CE MERCREDI

Jour de la libération fiscale: un indicateur assez trompeur

"Le jour de la libération fiscale": un indicateur qui marque les esprits mais pas sa rigueur.-Fotolia

Aujourd’hui serait le jour de la libération fiscale, où vous avez fini de verser dans les caisses de l’État. Un indicateur assez trompeur.

Ce serait donc aujourd’hui que le «Belge» serait libéré de son «fardeau fiscal». Il serait le dernier Européen à recouvrer la liberté de son portefeuille. C’est ce que dit l’Institut économique Molinari, sur la base de données fournies par Ernst & Young.

Plusieurs questions se posent? En quoi consiste cette libération fiscale? Que penser de ce classement? Qu’est-ce que l’Institut économique Molinari?
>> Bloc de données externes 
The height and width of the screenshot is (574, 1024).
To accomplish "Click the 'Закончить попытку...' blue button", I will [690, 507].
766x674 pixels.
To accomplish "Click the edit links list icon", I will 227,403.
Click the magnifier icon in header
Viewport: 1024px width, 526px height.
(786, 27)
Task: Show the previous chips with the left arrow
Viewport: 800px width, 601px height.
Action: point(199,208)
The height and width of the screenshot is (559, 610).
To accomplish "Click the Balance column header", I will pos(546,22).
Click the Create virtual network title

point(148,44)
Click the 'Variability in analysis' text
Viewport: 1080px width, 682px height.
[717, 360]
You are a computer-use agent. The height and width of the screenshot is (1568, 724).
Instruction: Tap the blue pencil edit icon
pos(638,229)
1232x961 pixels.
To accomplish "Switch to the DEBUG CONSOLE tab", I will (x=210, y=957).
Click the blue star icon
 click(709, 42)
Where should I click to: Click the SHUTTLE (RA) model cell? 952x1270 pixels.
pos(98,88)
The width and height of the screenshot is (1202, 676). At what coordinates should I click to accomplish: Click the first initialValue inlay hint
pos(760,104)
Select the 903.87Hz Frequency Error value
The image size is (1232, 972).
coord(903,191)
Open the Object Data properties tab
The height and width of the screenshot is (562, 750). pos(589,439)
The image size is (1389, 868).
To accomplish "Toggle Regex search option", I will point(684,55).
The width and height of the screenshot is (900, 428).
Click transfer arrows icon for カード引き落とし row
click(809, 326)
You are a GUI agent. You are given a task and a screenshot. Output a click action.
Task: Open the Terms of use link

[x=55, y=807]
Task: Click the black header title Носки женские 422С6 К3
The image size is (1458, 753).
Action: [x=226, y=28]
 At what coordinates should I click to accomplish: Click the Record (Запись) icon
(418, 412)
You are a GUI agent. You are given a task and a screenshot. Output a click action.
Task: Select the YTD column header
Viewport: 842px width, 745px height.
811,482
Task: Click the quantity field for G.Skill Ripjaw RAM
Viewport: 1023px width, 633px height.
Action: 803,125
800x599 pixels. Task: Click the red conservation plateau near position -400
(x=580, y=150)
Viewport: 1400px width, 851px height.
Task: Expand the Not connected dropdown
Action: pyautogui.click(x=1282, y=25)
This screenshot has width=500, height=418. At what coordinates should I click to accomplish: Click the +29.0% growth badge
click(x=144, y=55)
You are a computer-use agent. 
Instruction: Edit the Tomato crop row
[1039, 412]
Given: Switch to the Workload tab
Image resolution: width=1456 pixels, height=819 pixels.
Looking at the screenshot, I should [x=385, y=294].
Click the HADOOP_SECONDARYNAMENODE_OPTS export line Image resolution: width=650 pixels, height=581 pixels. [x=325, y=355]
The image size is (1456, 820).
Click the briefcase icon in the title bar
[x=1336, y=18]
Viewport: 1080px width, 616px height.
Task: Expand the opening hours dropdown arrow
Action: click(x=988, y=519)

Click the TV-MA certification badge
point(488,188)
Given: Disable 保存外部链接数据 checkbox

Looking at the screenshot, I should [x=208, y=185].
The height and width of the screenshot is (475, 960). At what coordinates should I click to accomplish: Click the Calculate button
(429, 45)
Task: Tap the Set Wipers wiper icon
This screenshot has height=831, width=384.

1. La libération fiscale, c’est la date où le salarié belge en l’occurrence, «ne paie plus d’impôt à l’État et dispose de ses revenus comme bon lui semble». Et ce, sur base d’une année. Bref, le Belge aurait versé son salaire dans les caisses de l’État depuis le premier janvier jusqu’à aujourd’hui.

Une image pour dire que le taux d’imposition réel serait désormais à 59,6%. Soit le plus élevé d’Europe. Suivent la France, l’Autriche, la Hongrie. Ferment la marche, l’Irlande, Malte et Chypre.

2. Que penser de ce classement? Il en laisse plus d’un dubitatif dans sa façon de le calculer. On prend donc un célibataire sans enfant qui consacre 35% de son salaire à la location de son logement. On est donc dans une moyenne extrêmement théorique. De plus, cet indice additionne une série de «coûts» assez disparates comme les charges assumées par l’employeur, le salarié mais en y intégrant aussi la TVA, calculée sur 32% de son salaire.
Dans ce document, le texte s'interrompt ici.